▸ **Try it**:
Here the job is to transcribe only the lines from the one containing "Task: Click the third trophy emoji" through the last line below, exactly as written; please leave out pictures.

Saved data entries
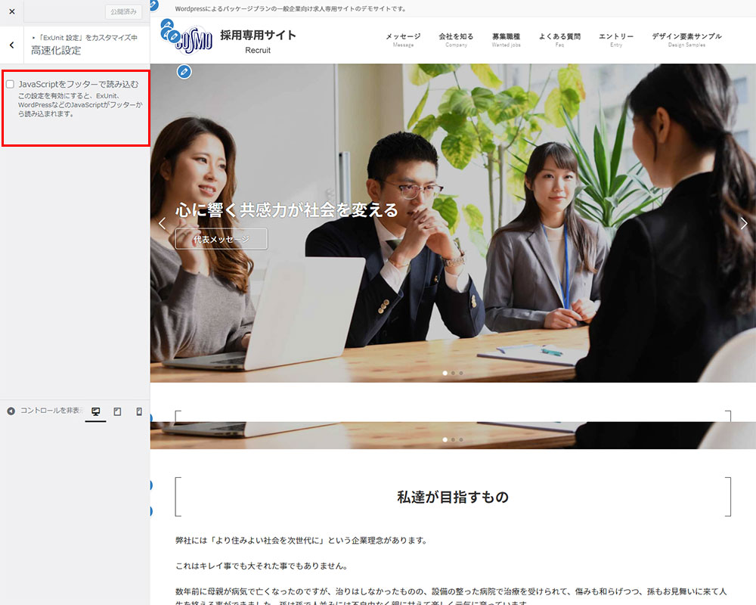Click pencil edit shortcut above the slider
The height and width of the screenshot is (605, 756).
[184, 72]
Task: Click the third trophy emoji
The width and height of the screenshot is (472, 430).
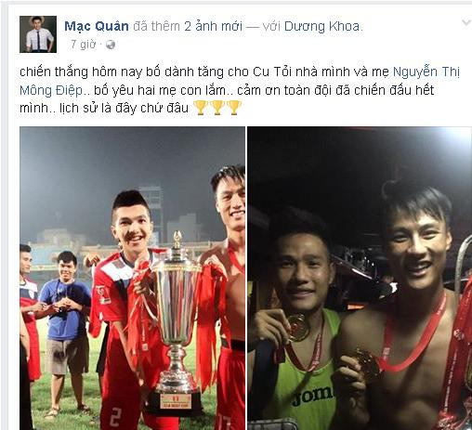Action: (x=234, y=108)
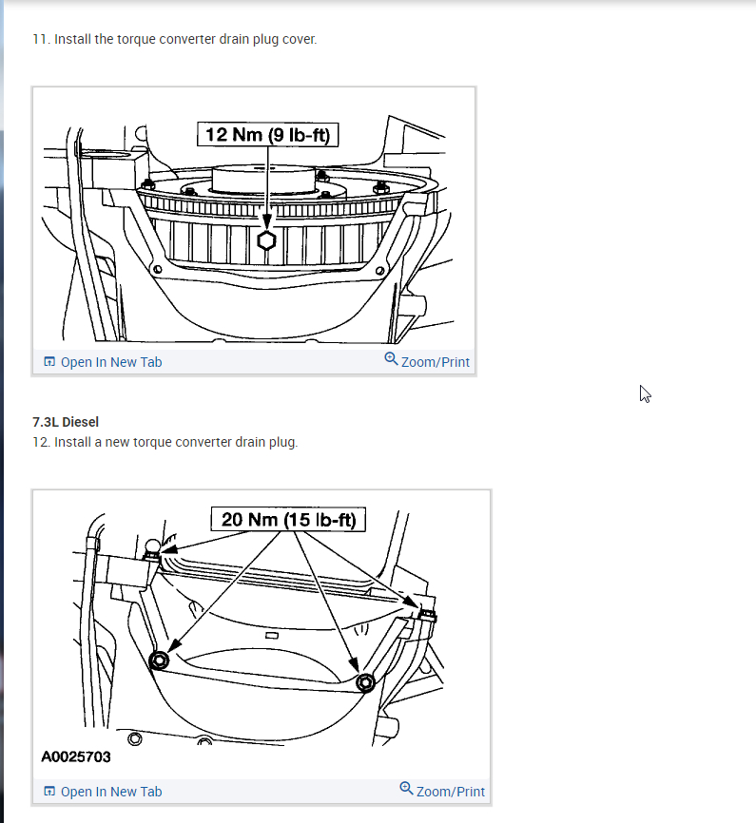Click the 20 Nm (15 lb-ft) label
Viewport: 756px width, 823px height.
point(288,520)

▸ **Reply**:
Task: Click the third trophy emoji
The width and height of the screenshot is (472, 430).
Action: (x=234, y=108)
Click the 20 Nm (15 lb-ft) label
Viewport: 756px width, 823px height.
point(288,520)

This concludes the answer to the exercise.